A qualidade do pensamento de M. parece clara. Sua convicção absurda é bem estruturada, embora rígida, e perfeitamente integrada à realidade; não deixa espaço para nenhuma interpretação alternativa.

Cada manifestação – rumores nocturnos, um uivo inexplicável – é vista como a confirmação da própria convicção.

Nessas condições não se pode deixar de falar em delírio, mas também não é aceitável desconsiderar a enorme influência cultural da família à qual pertence.

O cenário é claro: o pai que aceita passivamente a certeza do filho porque ela se enquadra em seu próprio sistema de convicções; a mãe feliz com esse aspecto “sacro” do filho.

As manifestações deste, por sua vez, são provavelmente reforçadas pelo facto de agradarem à mãe e por uma configuração de ideias que não destoa em nada de suas crenças culturais.

Excepto nos momentos de desconforto nocturno, o sintoma não parece ser invalidante nem limita a vida profissional e afectiva de M., que tem uma boa relação com sua namorada. Ela, aliás, tem plena consciência de suas experiências.

Sem entrar no mérito das interpretações que podem ser oferecidas pelos diversos modelos teóricos (psicanálise, psicologia relacional, e assim por diante) como, por exemplo, a regressão para uma realidade fantasiosa para fugir de uma condição de vida pobre e privada de estímulos, a busca por uma cumplicidade relacional com a figura materna devido a uma antiga competição com o pai ou a projecção de fantasias persecutórias causada por conflitos pulsionais ou relacionais, permanece o facto de que o sintoma em questão não é a expressão de um indivíduo, mas de um contexto cultural que oferece um terreno fértil para alimentar-se e sobreviver.


Esta observação sobre o contexto do delírio licantrópico será levada em consideração quando identificarmos um distúrbio que, sem levar em conta a perda de contacto com a realidade típica do distúrbio esquizofrénico, tenha relação com um pensamento mágico, primitivo, que prenuncie uma malsucedida evolução não da psique do indivíduo, mas do grupo – ou microcultura – à qual ele pertence.

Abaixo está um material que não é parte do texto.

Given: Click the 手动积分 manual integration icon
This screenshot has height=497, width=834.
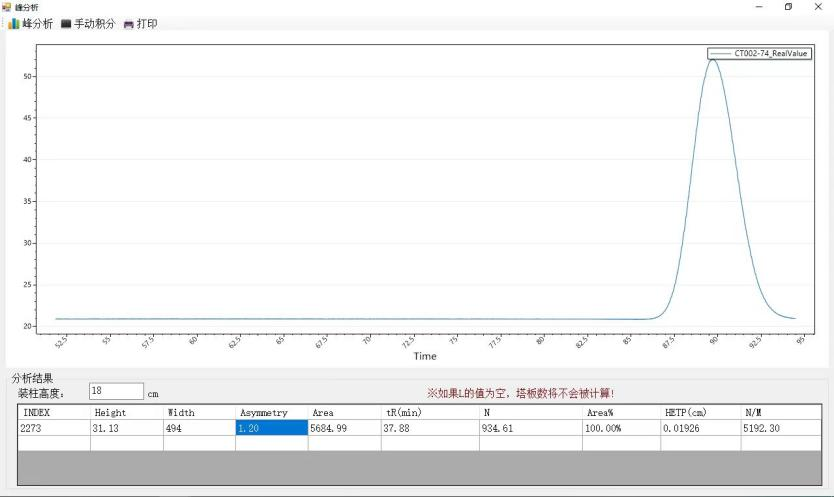Looking at the screenshot, I should tap(67, 24).
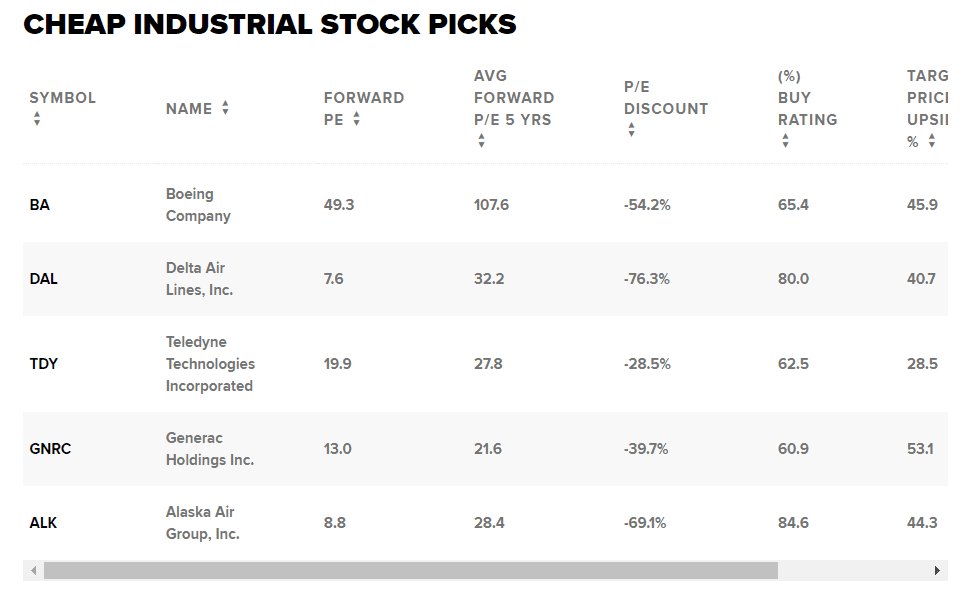Sort table by Name column arrows

[225, 108]
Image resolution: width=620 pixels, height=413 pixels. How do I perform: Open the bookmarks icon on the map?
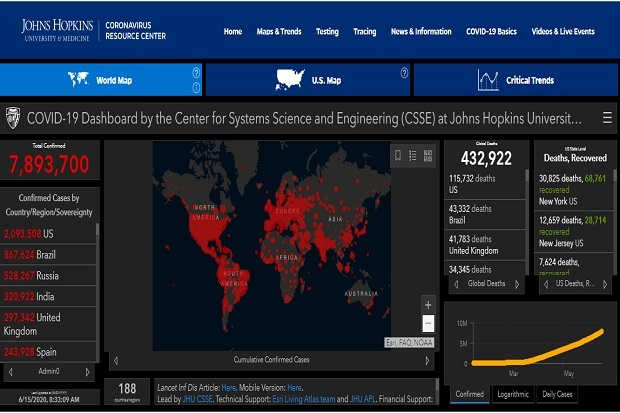point(398,155)
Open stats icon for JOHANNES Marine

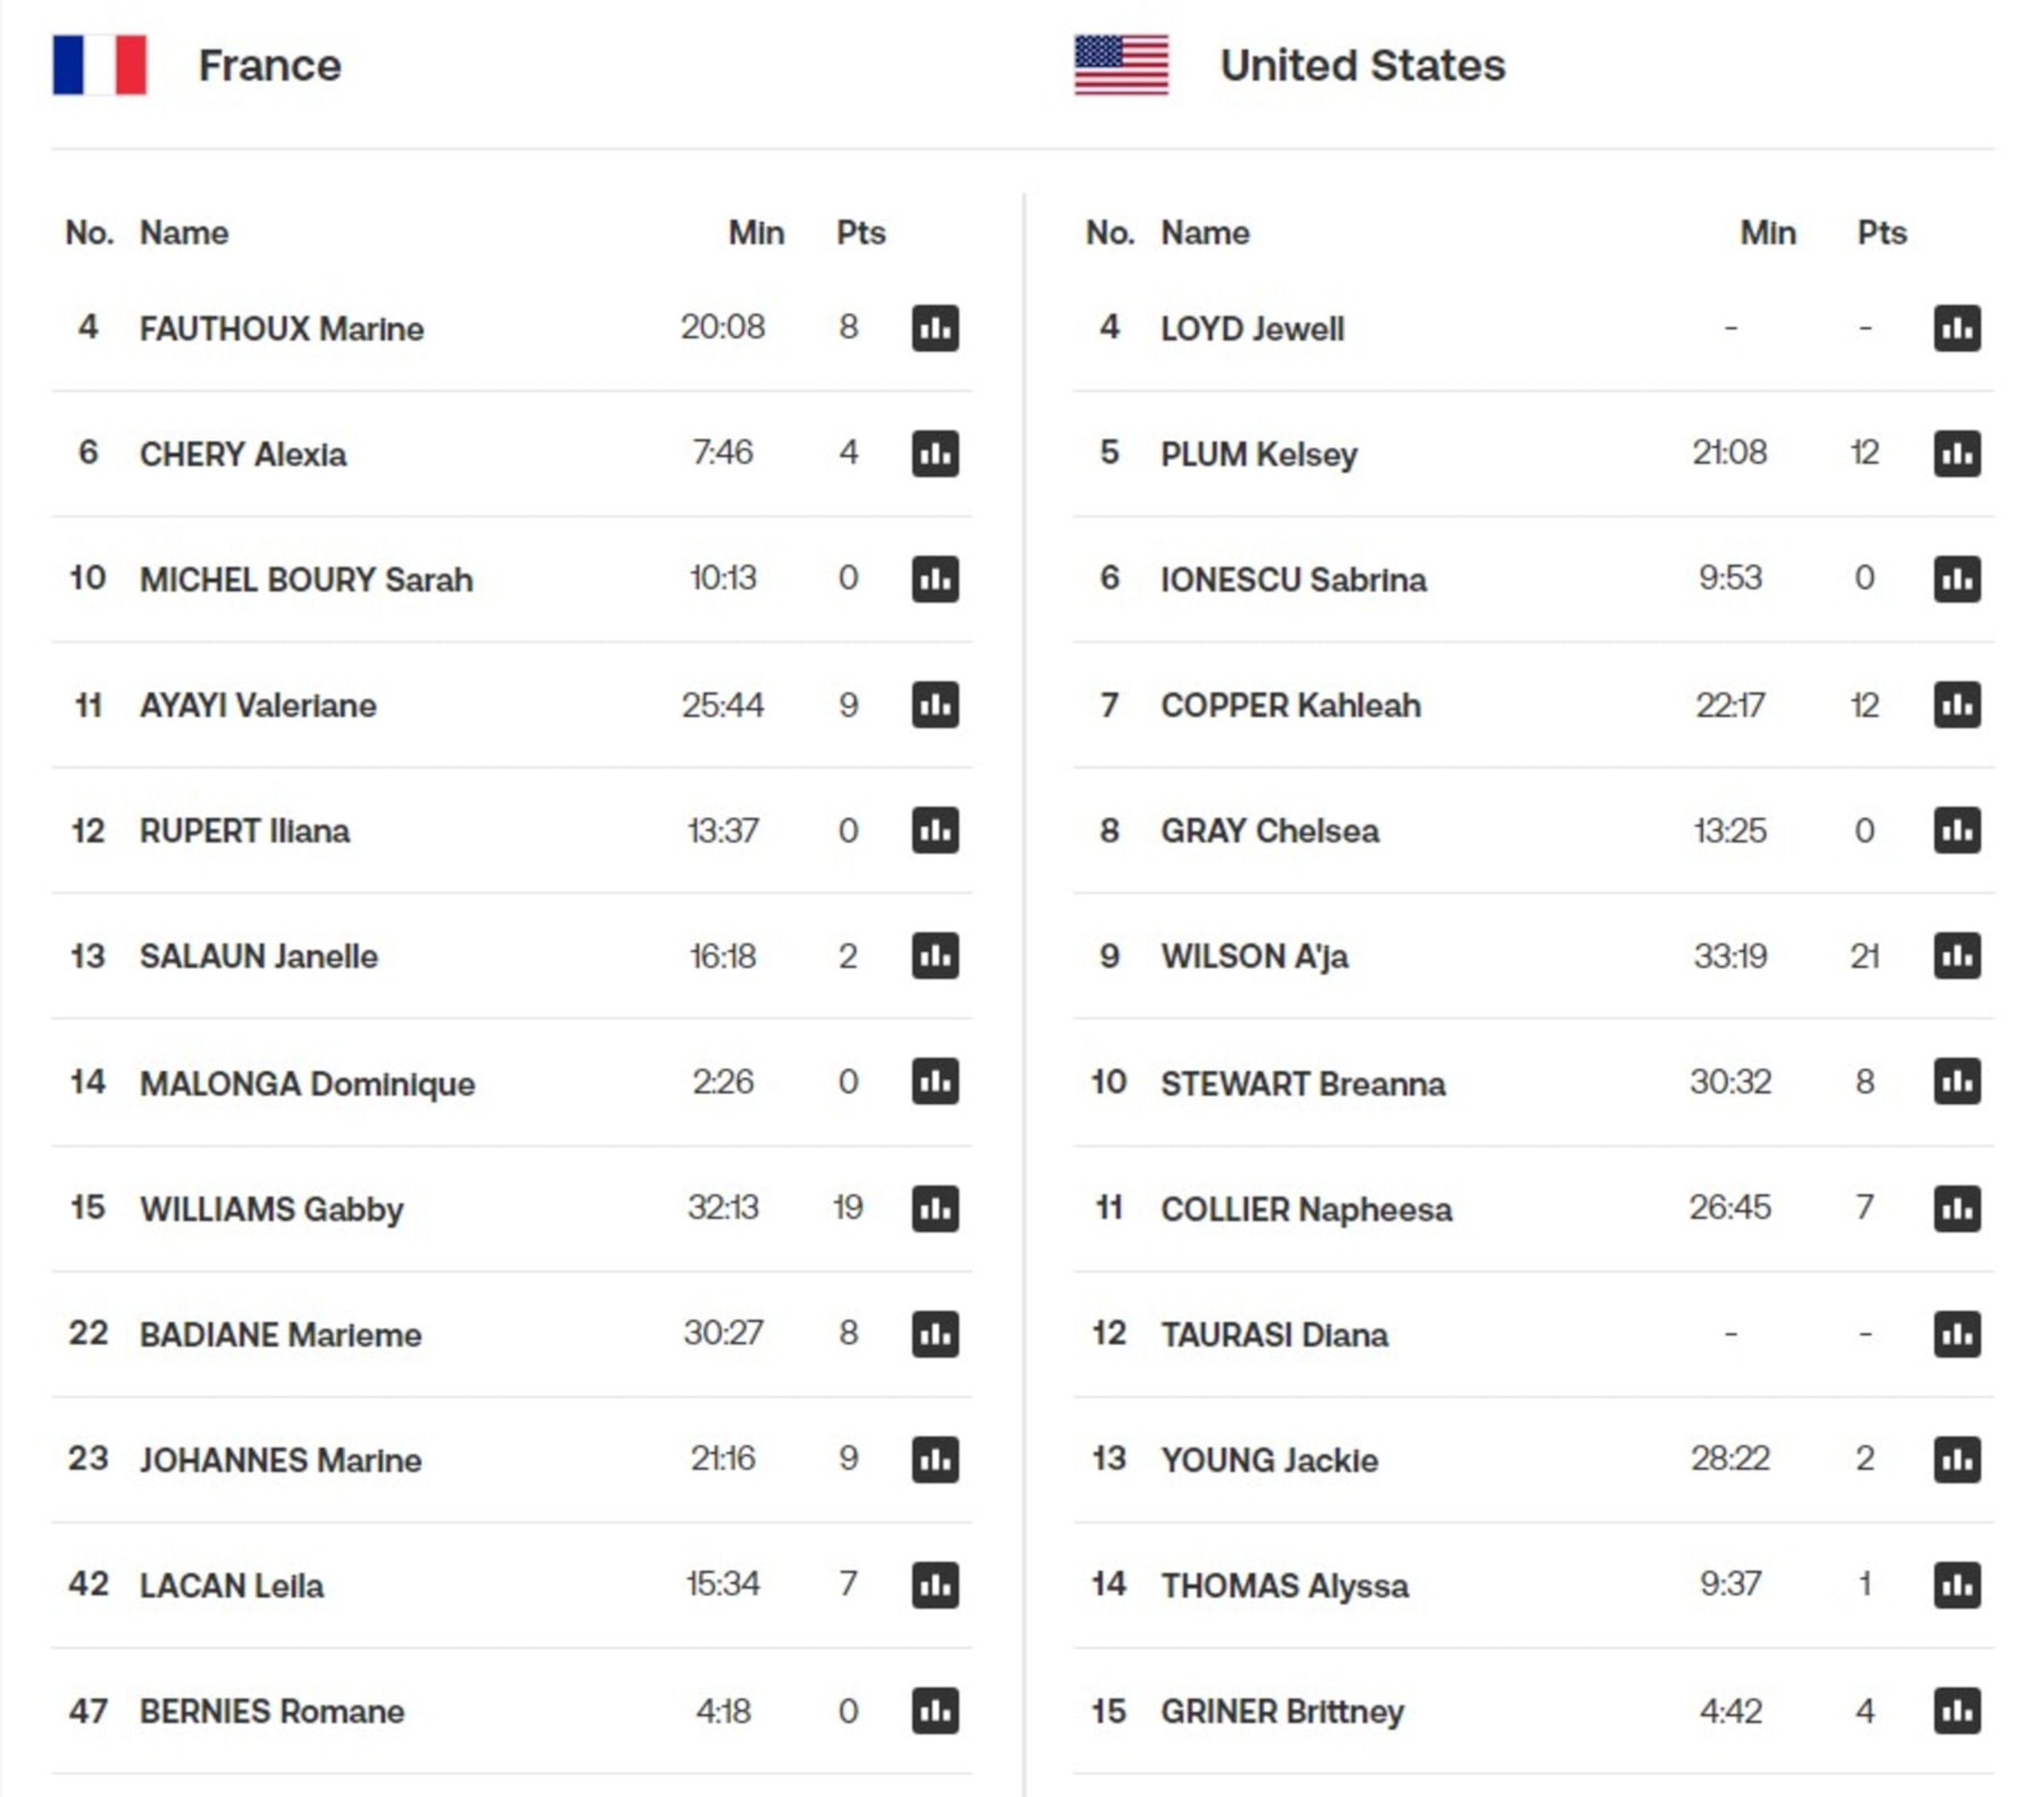click(x=935, y=1459)
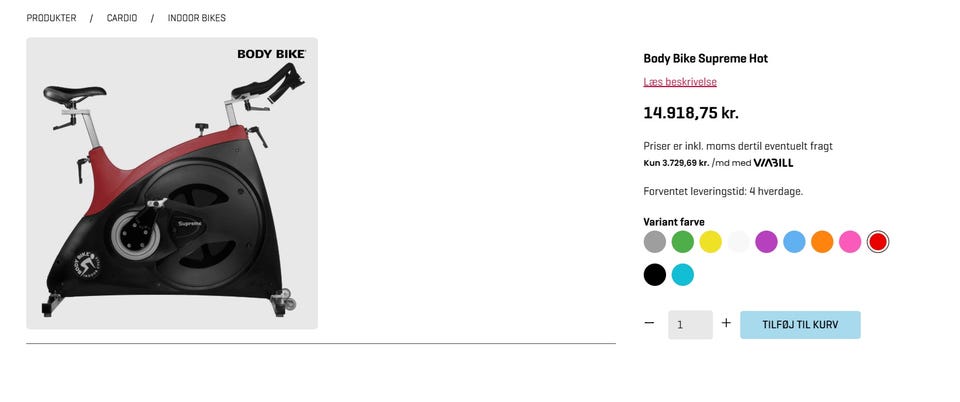Select the green color variant
Viewport: 960px width, 402px height.
point(683,242)
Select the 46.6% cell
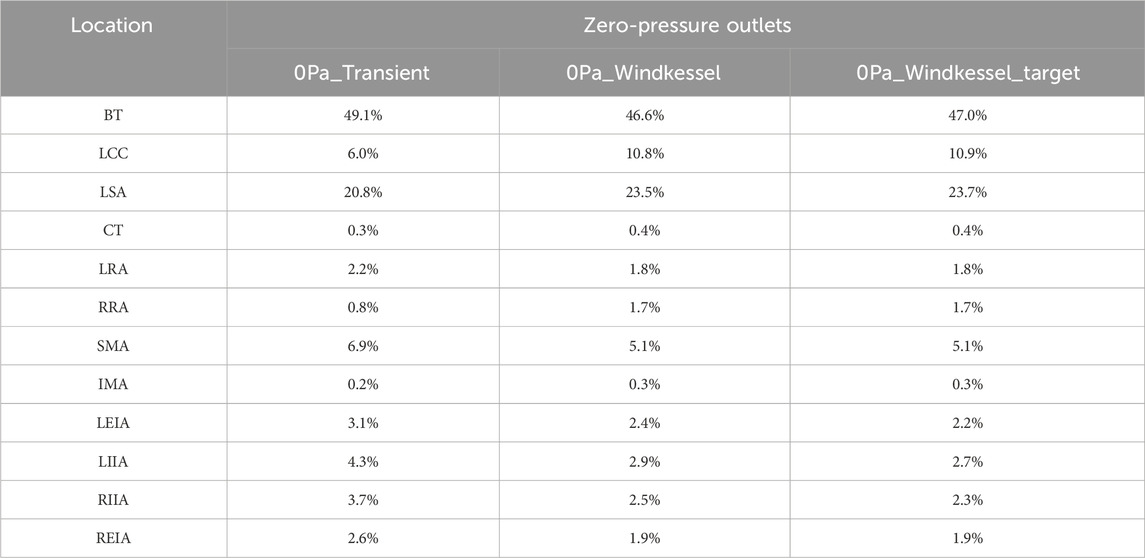Viewport: 1145px width, 558px height. tap(644, 116)
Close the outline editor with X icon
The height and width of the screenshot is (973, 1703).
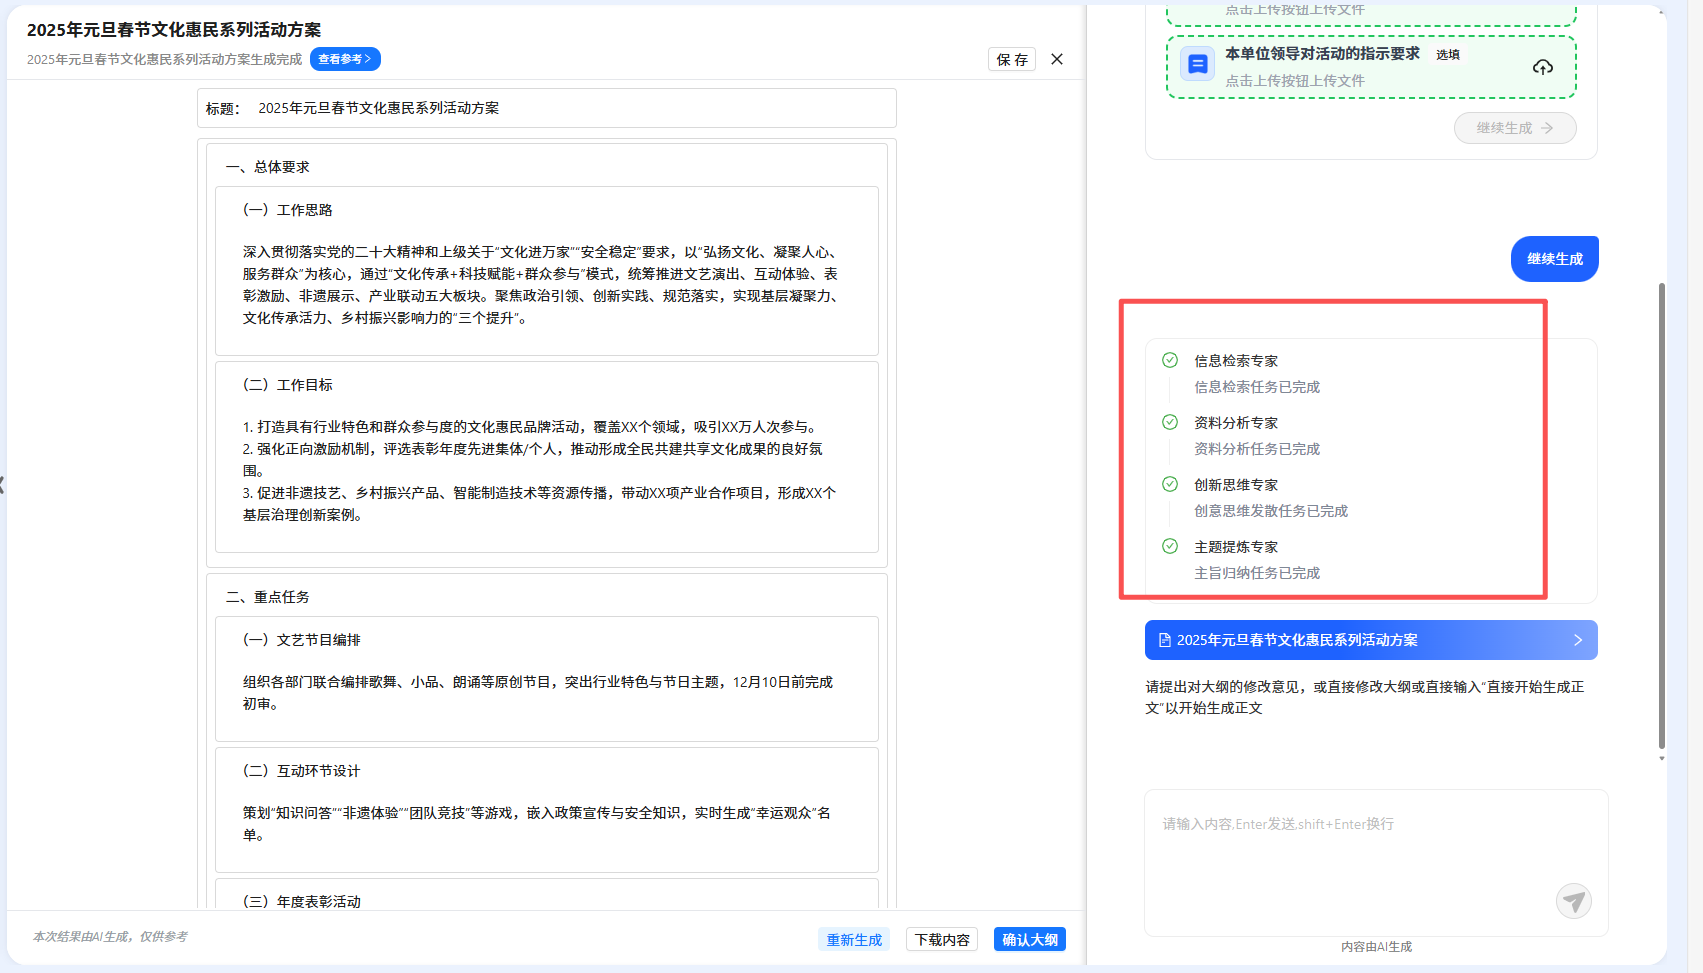point(1057,59)
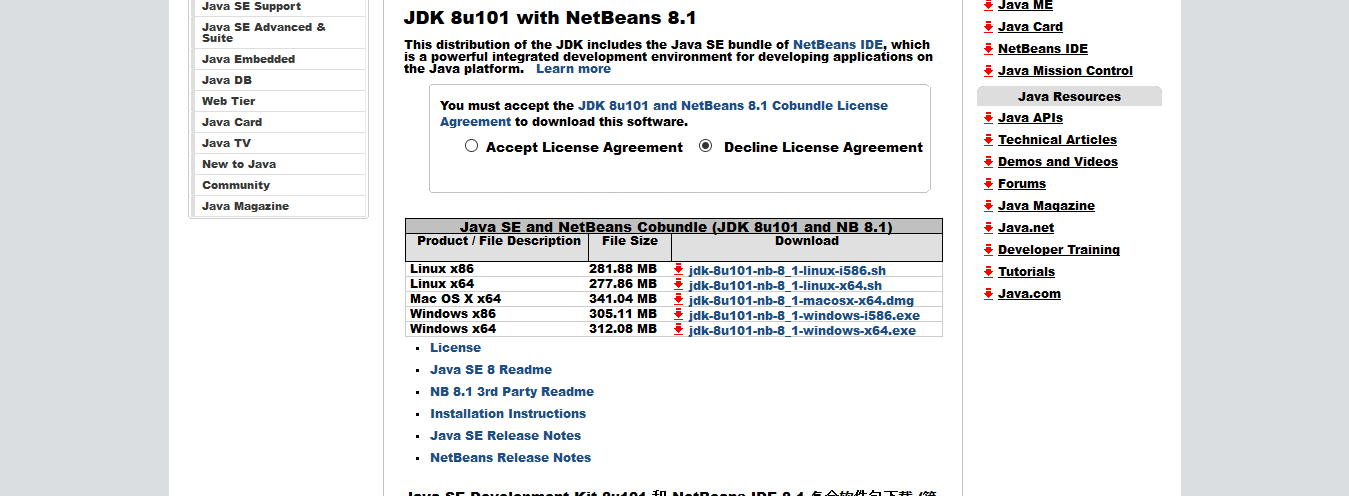The height and width of the screenshot is (496, 1349).
Task: Click red download arrow beside windows-x64.exe
Action: point(678,330)
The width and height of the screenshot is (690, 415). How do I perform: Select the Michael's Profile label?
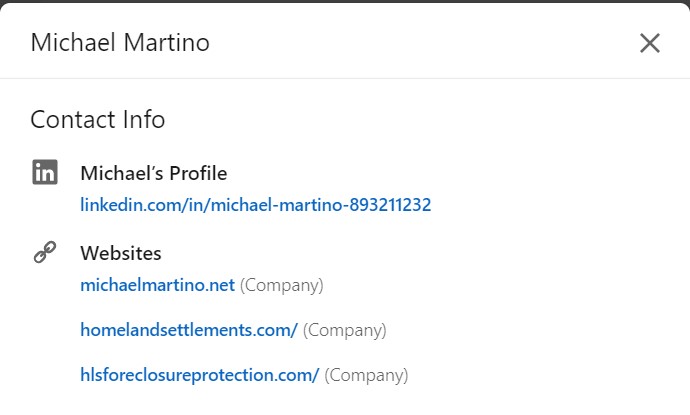pos(154,173)
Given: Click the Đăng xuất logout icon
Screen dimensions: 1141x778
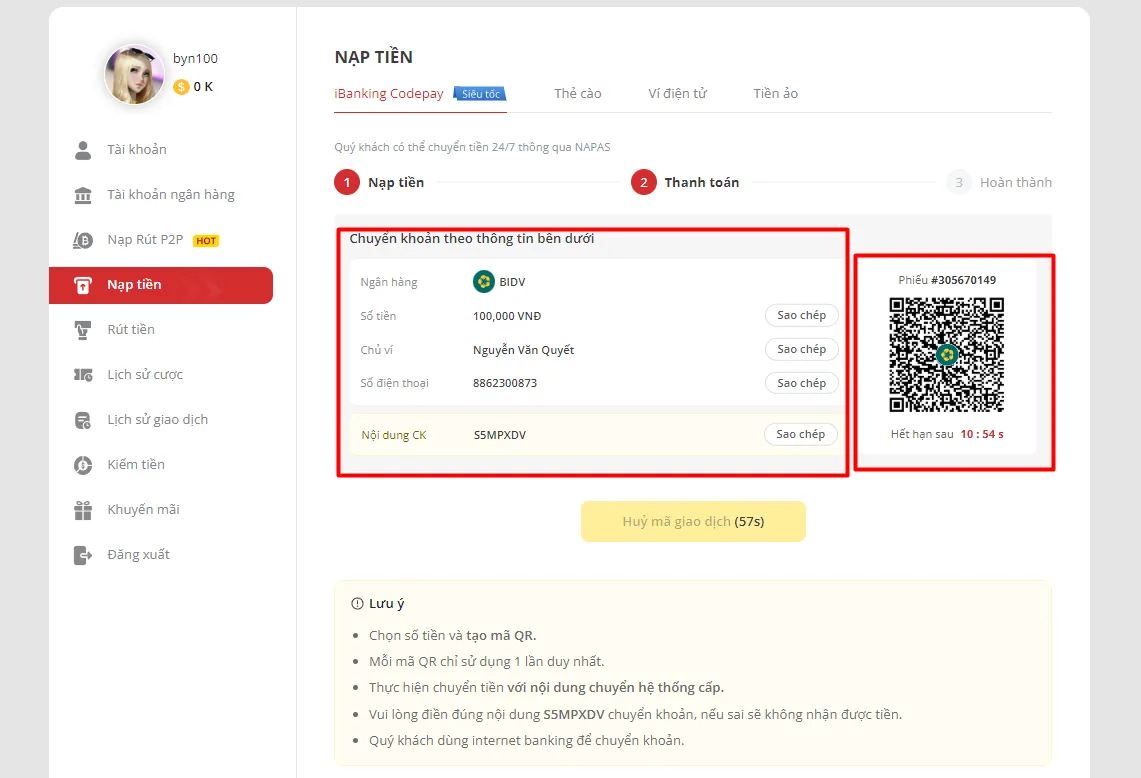Looking at the screenshot, I should tap(82, 554).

A certeza do absurdo Segundo a clássica acepção de Emil Kraepelin, o delírio é um erro mórbido do juízo que não pode ser modificado pela realidade ou pelo bom-senso.

Já na opinião de Karl Jaspers, para ser definida como tal essa manifestação deve apresentar três características fundamentais:

1. Convicção. A pessoa não realiza nenhuma elaboração da experiência, tende a rejeitar qualquer outra possível interpretação e cada elemento é considerado uma prova irrefutável que sustenta sua crença.

2. Sem lógica. O contraste das ideias do individuo com o bom-senso e a experiência objectiva não determinam nenhuma mudança.

3. Conteúdo inverossímil. O tema recorrente é sem fundamento, sendo muitas vezes bizarro e/ou insólito.

Armando de Vicentiis é psicoterapeuta, doutor em psicologia clínica pela Universidade La Sapienza, em Roma. Autor de tese sobre psicopatologia no misticismo cristão (Psicologia dei mistici cristiani, Scorpione, 1999).